Both teams continue to get their orders out, but the blue team runs into another problem. Jenna has burned so many of the chickpea panisse cakes that they have completely run out by the time they need to plate the dishes that are going to the VIP table of Comme Ça's executive chefs. They send the octopus dish out sans chickpea cake and hope for the best.

Andrew is losing his cool on his team, especially in light of Jenna's burning issues. He's flying off the handle and screaming at everyone, and as a fire erupts on the grill, he starts to blow on it only making it bigger. Nathan mocks him for not understanding that oxygen ignites fire, it doesn't put it out. Okay, Nathan, you are still years away from high school, how on earth do you know something that's taught in tenth grade chemistry class? (This is just a guess, I actually spent my entire year in chemistry trying to figure out if the mole on the kid in front of me's neck looked more like the state of Missouri or a dish of flan.)

Gordon sends Andrew into the "car park" both to cool down and to remind us, once again, that he's British. Andrew returns calm and collected and reinvigorates his team with positive encouragement.

The teams finish the appetizer course with a dining room full of pretty happy patrons as well as some fairly impressed VIPs. It's time for the entrees, which worries Ayla because she's in charge of the steak and has never made steak before so she isn't sure how you know when it's done. Seems like an oversight on Jimmy's part as he should have assigned the steak preparation to someone who knows a little more about cooking meat. C'mon Jimmy, you're 12 years old, you should know how to run a professional kitchen at this point!

Jimmy and his team struggle with the first batch of orders and end up putting up raw steak as well as skate wings for one table. Gordon stops prep all together and asks them why they don't just take off their aprons and quit at this point? I'm sure they wanted to.

Possible arsonist in training Jenna starts yet another fire that Graham Elliot has to put out with a towel. Not only does this hold up the other two cooks in that area of the kitchen, but now she has to start on her skate wing from scratch, spending valuable time that could have been used to get ahead on the next ticket.

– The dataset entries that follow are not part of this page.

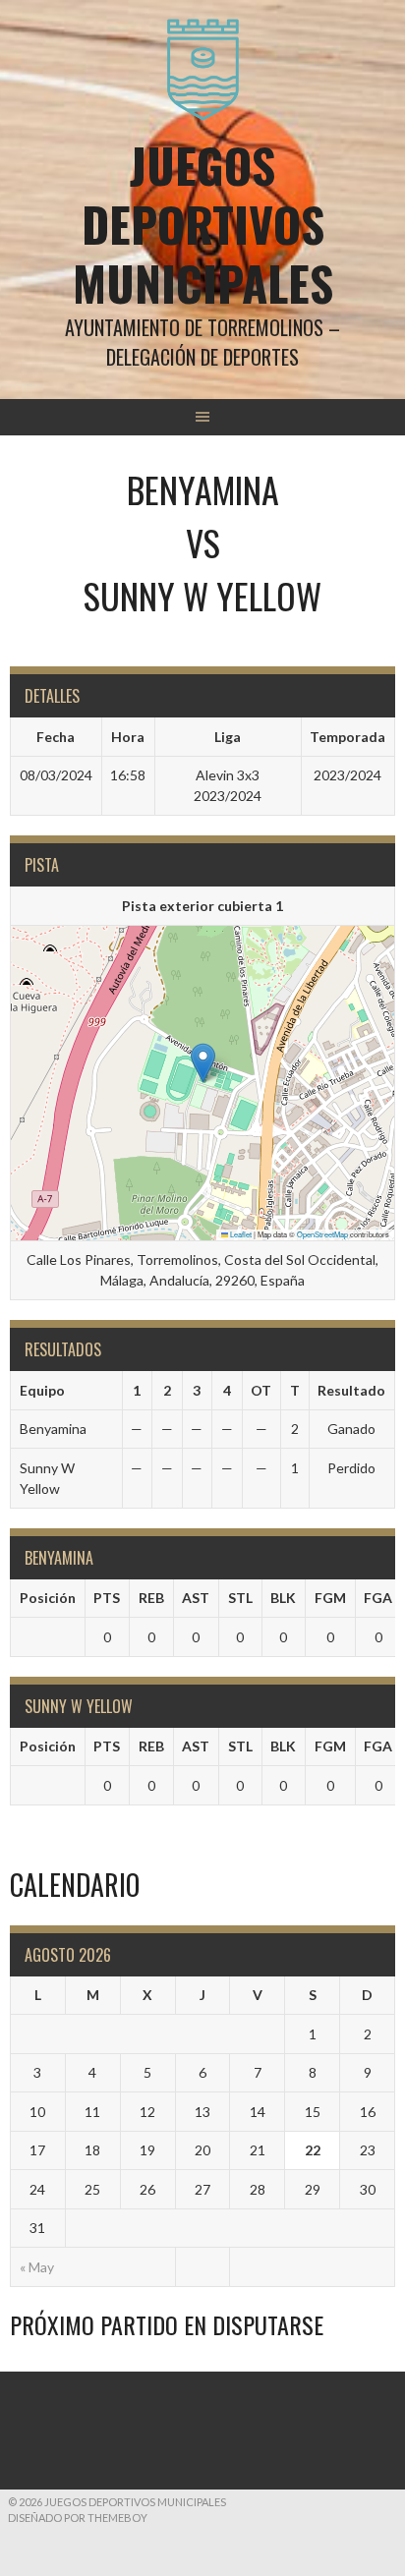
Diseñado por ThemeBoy (77, 2517)
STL (240, 1597)
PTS (106, 1597)
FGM (330, 1597)
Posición (48, 1597)
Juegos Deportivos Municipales (203, 223)
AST (195, 1597)
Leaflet (240, 1234)
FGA (378, 1597)
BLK (283, 1597)
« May (37, 2267)
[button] (203, 1063)
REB (151, 1597)
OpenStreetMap (322, 1234)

Meanwhile, Jenna's BFF on the red team, Kayla, has pretty much shut down. It's the most quiet we've seen her in the entire competition. Flustered by the complicated dishes and the speed of the orders coming in, she doesn't really know what to do with herself, even when Gordon presses her about it. Two customers, tired of waiting for their food, walk out of the restaurant. If they had known that 11 and 12 year olds were in the kitchen maybe they would have stuck it out. Or not sat down at all. It's hard to say, really, whether a child making your food makes you more tolerant of mistakes or prefer not to eat anything.

Photo: MasterChef Junior

The diners finish their meals and fill out comment cards still not knowing the ages of the chefs. Gordon finally brings out the six kids responsible for the dishes and everyone collectively seems impressed and a little concerned.

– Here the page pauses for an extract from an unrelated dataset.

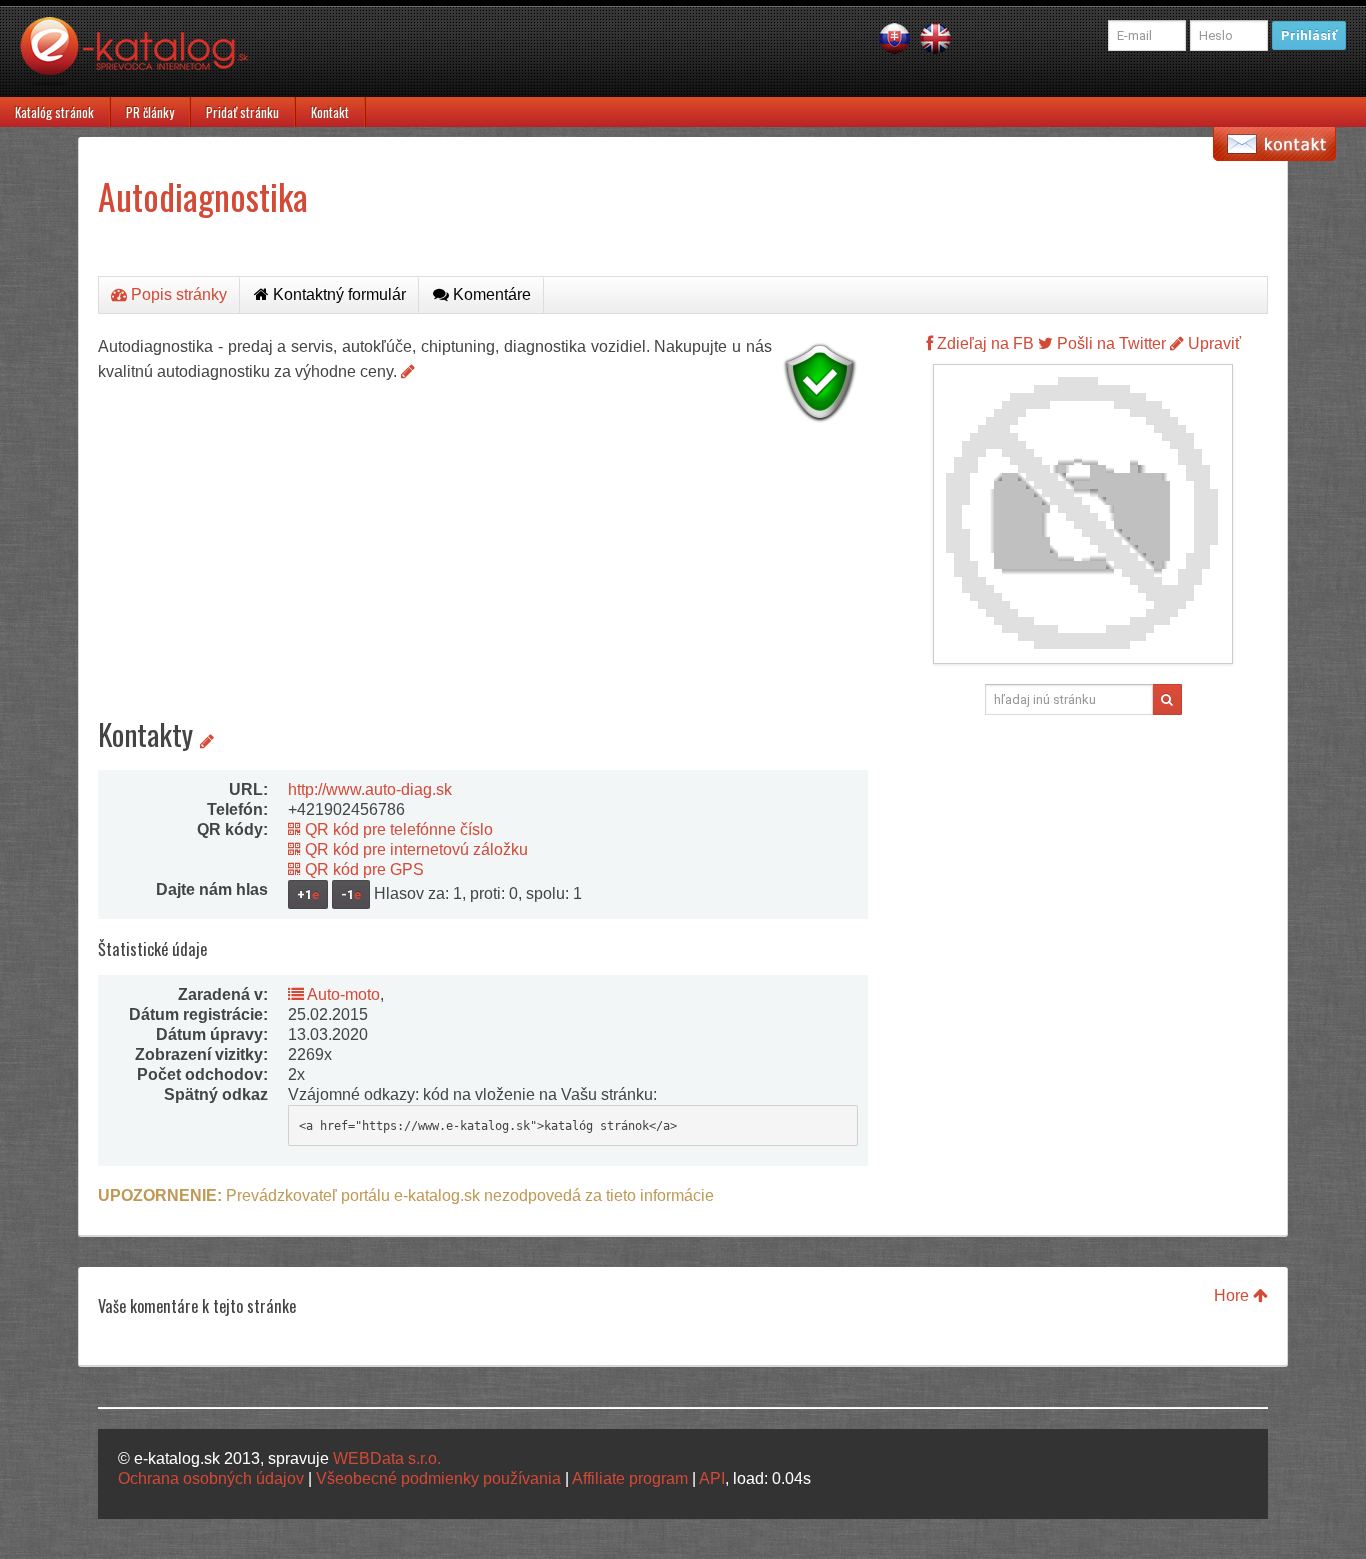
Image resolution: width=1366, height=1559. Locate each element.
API (712, 1478)
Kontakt (330, 112)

Back in the MasterChef kitchen, Gordon, Graham, and Joe announce that in a very close competition, the winning team for the day is the blue team of Andrew, Nathan, and Jenna. Even though Andrew was a tornado of unfocused rage at the beginning of the challenge and Jenna kept setting things and ingredients on fire, they turned out the consistently better dishes over the course of the day.

This means that sadly, two members of the red team are going home. After a very difficult decision, the judges announce that team captain Jimmy is safe and Ayla and Kayla have to go home. I think it was time for Kayla to go, but I wasn't yet ready to see Ayla leave.

Next week is the semi-final with the last four remaining chefs. With Jenna left as the last girl standing, my #feminism expectations are on the low side. But you never know what will happen on MasterChef Junior. (I'm kidding, it's pretty easy to predict what will happen, this is primetime, network television).